**Data excerpts**:
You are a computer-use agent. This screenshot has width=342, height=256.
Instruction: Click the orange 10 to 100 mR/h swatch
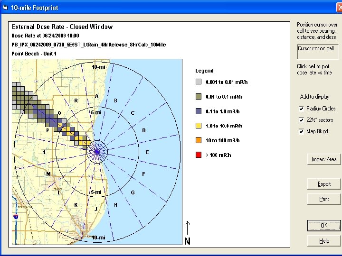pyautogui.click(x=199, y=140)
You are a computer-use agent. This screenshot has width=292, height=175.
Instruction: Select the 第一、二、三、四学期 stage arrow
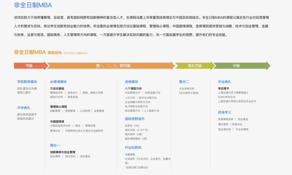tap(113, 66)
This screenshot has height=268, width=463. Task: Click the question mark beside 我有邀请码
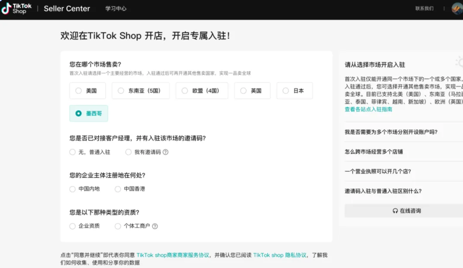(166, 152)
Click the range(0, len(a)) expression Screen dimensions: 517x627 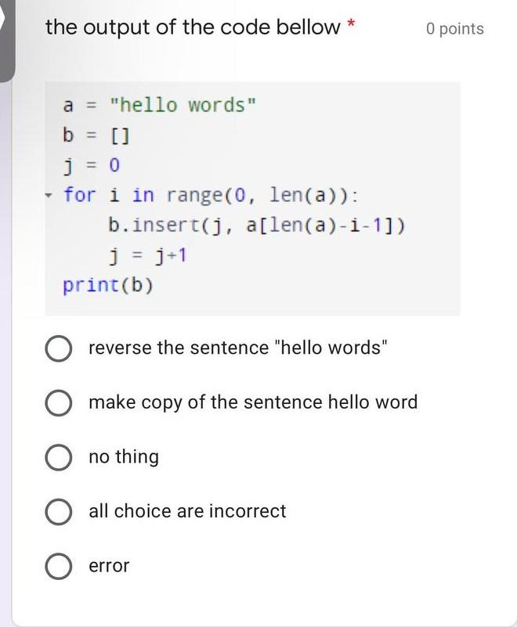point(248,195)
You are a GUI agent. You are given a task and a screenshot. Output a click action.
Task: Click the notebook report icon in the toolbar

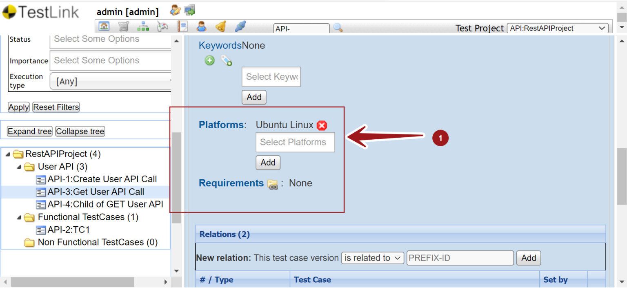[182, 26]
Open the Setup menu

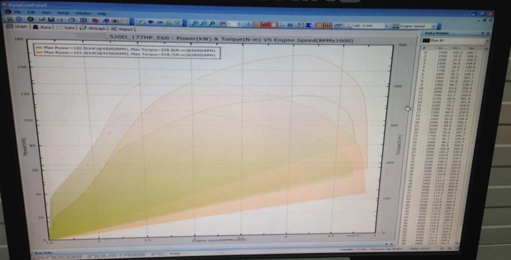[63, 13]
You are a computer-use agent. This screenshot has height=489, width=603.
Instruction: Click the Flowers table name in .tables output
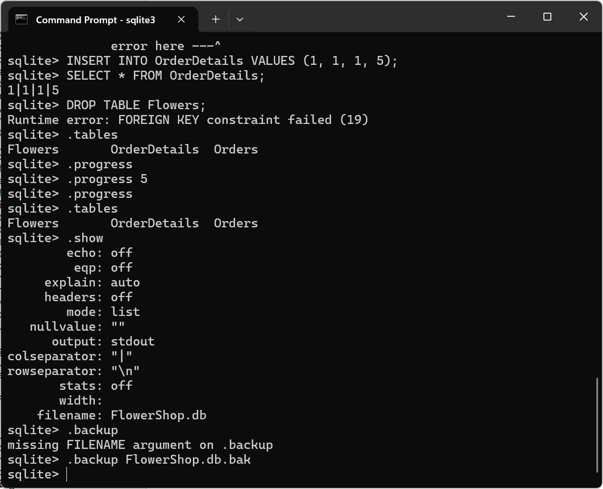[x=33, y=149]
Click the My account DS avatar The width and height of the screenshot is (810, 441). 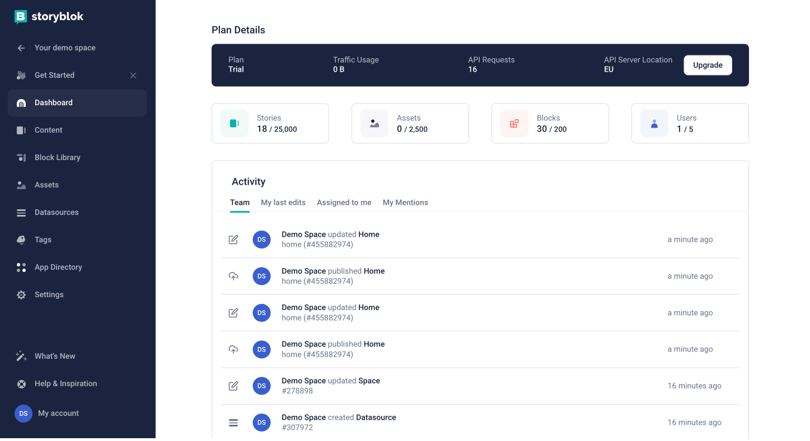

**Requirement**:
Every line from the one containing "Open the Setup menu" through the end of the entries above, both included, should be extracted exactly, with pictures left out.

**Solution to the problem**:
Open the Setup menu

[63, 13]
You are a computer-use agent. This screenshot has height=489, width=603.
Instruction: Click the Flowers table name in .tables output
[x=33, y=149]
Click the My account DS avatar The width and height of the screenshot is (810, 441). 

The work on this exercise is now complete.